EXERCISE DIRECTIONS:
Give the entries again, word for word.

--- START ---

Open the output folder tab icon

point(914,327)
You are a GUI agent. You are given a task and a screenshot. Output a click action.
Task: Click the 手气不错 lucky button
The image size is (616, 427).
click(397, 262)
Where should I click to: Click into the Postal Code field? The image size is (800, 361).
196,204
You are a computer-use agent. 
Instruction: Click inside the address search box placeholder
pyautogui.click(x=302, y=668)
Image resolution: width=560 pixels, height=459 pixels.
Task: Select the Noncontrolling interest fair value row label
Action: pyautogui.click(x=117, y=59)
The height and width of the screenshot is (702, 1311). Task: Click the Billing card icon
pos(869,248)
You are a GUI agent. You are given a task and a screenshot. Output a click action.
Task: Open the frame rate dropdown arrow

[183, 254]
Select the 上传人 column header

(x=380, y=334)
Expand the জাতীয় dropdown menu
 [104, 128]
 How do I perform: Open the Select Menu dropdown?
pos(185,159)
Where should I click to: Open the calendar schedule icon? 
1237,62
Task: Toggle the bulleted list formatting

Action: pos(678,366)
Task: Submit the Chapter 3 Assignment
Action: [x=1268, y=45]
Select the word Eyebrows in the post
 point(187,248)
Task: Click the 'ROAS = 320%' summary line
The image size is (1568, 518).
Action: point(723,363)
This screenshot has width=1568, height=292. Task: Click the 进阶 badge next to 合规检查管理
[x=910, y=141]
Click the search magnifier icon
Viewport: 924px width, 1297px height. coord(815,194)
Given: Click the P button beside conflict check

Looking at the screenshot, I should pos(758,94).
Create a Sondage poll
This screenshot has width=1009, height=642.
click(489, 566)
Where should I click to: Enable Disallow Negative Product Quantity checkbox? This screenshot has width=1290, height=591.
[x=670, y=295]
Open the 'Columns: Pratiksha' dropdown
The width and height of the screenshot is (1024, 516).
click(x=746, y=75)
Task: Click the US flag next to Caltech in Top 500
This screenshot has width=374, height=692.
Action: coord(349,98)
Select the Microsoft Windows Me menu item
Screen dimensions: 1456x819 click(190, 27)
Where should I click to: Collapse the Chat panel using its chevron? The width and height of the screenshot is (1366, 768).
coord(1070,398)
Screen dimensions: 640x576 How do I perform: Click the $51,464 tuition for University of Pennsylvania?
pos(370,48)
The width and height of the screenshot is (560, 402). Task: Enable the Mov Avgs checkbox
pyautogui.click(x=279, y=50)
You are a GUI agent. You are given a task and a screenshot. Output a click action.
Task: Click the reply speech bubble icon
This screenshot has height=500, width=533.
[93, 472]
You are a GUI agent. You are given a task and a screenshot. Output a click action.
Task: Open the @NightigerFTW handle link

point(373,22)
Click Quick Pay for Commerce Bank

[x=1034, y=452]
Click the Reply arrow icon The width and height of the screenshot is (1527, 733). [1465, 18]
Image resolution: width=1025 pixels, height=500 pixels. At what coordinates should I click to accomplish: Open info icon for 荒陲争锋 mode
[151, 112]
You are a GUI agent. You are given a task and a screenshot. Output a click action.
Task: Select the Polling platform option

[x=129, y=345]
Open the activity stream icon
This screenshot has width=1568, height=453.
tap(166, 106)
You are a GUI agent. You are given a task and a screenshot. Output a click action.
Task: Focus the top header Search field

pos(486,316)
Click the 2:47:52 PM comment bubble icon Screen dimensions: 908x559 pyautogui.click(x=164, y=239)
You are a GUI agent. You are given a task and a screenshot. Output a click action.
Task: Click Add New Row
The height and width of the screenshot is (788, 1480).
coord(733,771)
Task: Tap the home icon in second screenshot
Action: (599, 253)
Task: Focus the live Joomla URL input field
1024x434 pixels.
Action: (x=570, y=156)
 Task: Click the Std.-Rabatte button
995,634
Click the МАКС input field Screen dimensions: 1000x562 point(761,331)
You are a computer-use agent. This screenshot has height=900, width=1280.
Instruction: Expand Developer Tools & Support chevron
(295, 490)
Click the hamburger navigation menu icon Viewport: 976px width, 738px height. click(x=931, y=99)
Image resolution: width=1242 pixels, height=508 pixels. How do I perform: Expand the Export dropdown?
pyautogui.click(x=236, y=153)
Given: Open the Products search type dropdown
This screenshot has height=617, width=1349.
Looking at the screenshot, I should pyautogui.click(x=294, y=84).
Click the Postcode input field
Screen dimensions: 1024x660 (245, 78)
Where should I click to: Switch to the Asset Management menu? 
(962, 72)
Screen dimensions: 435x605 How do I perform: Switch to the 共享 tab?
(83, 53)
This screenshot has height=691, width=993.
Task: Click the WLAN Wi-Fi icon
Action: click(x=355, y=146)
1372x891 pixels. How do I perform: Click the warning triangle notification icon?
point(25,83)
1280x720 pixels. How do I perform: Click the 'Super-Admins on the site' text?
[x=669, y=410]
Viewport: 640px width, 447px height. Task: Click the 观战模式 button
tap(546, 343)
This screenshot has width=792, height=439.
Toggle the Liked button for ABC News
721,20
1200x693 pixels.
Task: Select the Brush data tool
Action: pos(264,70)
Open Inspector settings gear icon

--- END ---

SOLUTION FOR THIS PROBLEM:
Open the output folder tab icon

point(914,327)
You are a GUI agent. You are given a task and a screenshot. Output a click action.
Task: Click the 手气不错 lucky button
The image size is (616, 427).
click(397, 262)
Where should I click to: Click into the Postal Code field? The image size is (800, 361).
196,204
You are a computer-use agent. 
Instruction: Click inside the address search box placeholder
pyautogui.click(x=302, y=668)
Image resolution: width=560 pixels, height=459 pixels.
Task: Select the Noncontrolling interest fair value row label
Action: pyautogui.click(x=117, y=59)
The height and width of the screenshot is (702, 1311). Task: Click the Billing card icon
pos(869,248)
You are a GUI agent. You are given a task and a screenshot. Output a click action.
Task: Open the frame rate dropdown arrow

[183, 254]
Select the 上传人 column header

(x=380, y=334)
Expand the জাতীয় dropdown menu
 [104, 128]
 How do I perform: Open the Select Menu dropdown?
pos(185,159)
Where should I click to: Open the calendar schedule icon? 
1237,62
Task: Toggle the bulleted list formatting

Action: pos(678,366)
Task: Submit the Chapter 3 Assignment
Action: [x=1268, y=45]
Select the word Eyebrows in the post
 point(187,248)
Task: Click the 'ROAS = 320%' summary line
The image size is (1568, 518).
Action: point(723,363)
This screenshot has width=1568, height=292. Task: Click the 进阶 badge next to 合规检查管理
[x=910, y=141]
Click the search magnifier icon
Viewport: 924px width, 1297px height. coord(815,194)
Given: Click the P button beside conflict check

Looking at the screenshot, I should pos(758,94).
Create a Sondage poll
This screenshot has width=1009, height=642.
click(489, 566)
Where should I click to: Enable Disallow Negative Product Quantity checkbox? This screenshot has width=1290, height=591.
[x=670, y=295]
Open the 'Columns: Pratiksha' dropdown
The width and height of the screenshot is (1024, 516).
click(x=746, y=75)
Task: Click the US flag next to Caltech in Top 500
This screenshot has width=374, height=692.
Action: coord(349,98)
Select the Microsoft Windows Me menu item
Screen dimensions: 1456x819 click(190, 27)
Where should I click to: Collapse the Chat panel using its chevron? The width and height of the screenshot is (1366, 768).
coord(1070,398)
Screen dimensions: 640x576 How do I perform: Click the $51,464 tuition for University of Pennsylvania?
pos(370,48)
The width and height of the screenshot is (560, 402). Task: Enable the Mov Avgs checkbox
pyautogui.click(x=279, y=50)
You are a GUI agent. You are given a task and a screenshot. Output a click action.
Task: Click the reply speech bubble icon
This screenshot has height=500, width=533.
[93, 472]
You are a GUI agent. You are given a task and a screenshot. Output a click action.
Task: Open the @NightigerFTW handle link

point(373,22)
Click Quick Pay for Commerce Bank

[x=1034, y=452]
Click the Reply arrow icon The width and height of the screenshot is (1527, 733). [1465, 18]
Image resolution: width=1025 pixels, height=500 pixels. At what coordinates should I click to accomplish: Open info icon for 荒陲争锋 mode
[151, 112]
You are a GUI agent. You are given a task and a screenshot. Output a click action.
Task: Select the Polling platform option

[x=129, y=345]
Open the activity stream icon
This screenshot has width=1568, height=453.
tap(166, 106)
You are a GUI agent. You are given a task and a screenshot. Output a click action.
Task: Focus the top header Search field

pos(486,316)
Click the 2:47:52 PM comment bubble icon Screen dimensions: 908x559 pyautogui.click(x=164, y=239)
You are a GUI agent. You are given a task and a screenshot. Output a click action.
Task: Click Add New Row
The height and width of the screenshot is (788, 1480).
coord(733,771)
Task: Tap the home icon in second screenshot
Action: (599, 253)
Task: Focus the live Joomla URL input field
1024x434 pixels.
Action: (x=570, y=156)
 Task: Click the Std.-Rabatte button
995,634
Click the МАКС input field Screen dimensions: 1000x562 point(761,331)
You are a computer-use agent. This screenshot has height=900, width=1280.
Instruction: Expand Developer Tools & Support chevron
(295, 490)
Click the hamburger navigation menu icon Viewport: 976px width, 738px height. click(x=931, y=99)
Image resolution: width=1242 pixels, height=508 pixels. How do I perform: Expand the Export dropdown?
pyautogui.click(x=236, y=153)
Given: Open the Products search type dropdown
This screenshot has height=617, width=1349.
Looking at the screenshot, I should pyautogui.click(x=294, y=84).
Click the Postcode input field
Screen dimensions: 1024x660 (245, 78)
Where should I click to: Switch to the Asset Management menu? 
(962, 72)
Screen dimensions: 435x605 How do I perform: Switch to the 共享 tab?
(83, 53)
This screenshot has height=691, width=993.
Task: Click the WLAN Wi-Fi icon
Action: click(x=355, y=146)
1372x891 pixels. How do I perform: Click the warning triangle notification icon?
point(25,83)
1280x720 pixels. How do I perform: Click the 'Super-Admins on the site' text?
[x=669, y=410]
Viewport: 640px width, 447px height. Task: Click the 观战模式 button
tap(546, 343)
This screenshot has width=792, height=439.
Toggle the Liked button for ABC News
721,20
1200x693 pixels.
Task: Select the Brush data tool
Action: pos(264,70)
Open Inspector settings gear icon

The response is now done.